Dataset records
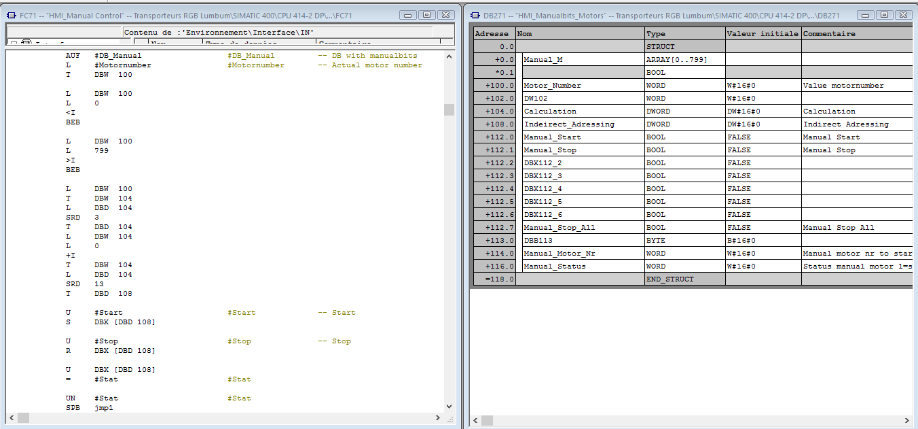Click scroll up arrow in FC71 code area
This screenshot has width=918, height=429.
[449, 56]
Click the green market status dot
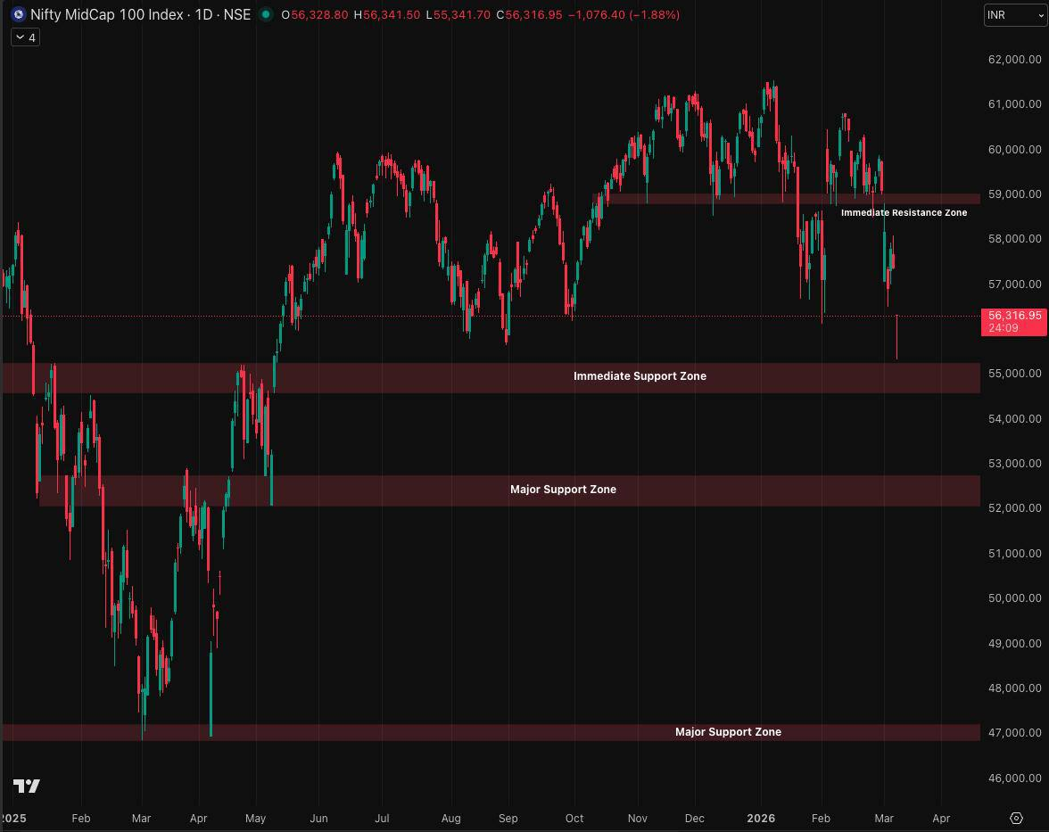Screen dimensions: 1049x832 266,15
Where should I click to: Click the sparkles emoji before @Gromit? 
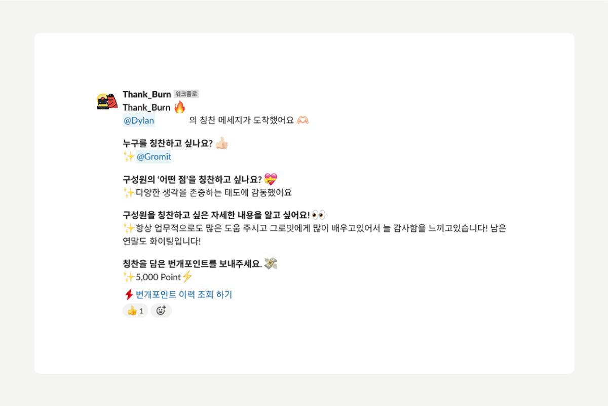point(129,157)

Task to complete
Set out, exactly as given, the line that contains "Click the green market status dot" along with each line after it through the end of the records above; omit the pictures.

Output
Click the green market status dot
Screen dimensions: 1049x832 266,15
Where should I click to: Click the sparkles emoji before @Gromit? 
point(129,157)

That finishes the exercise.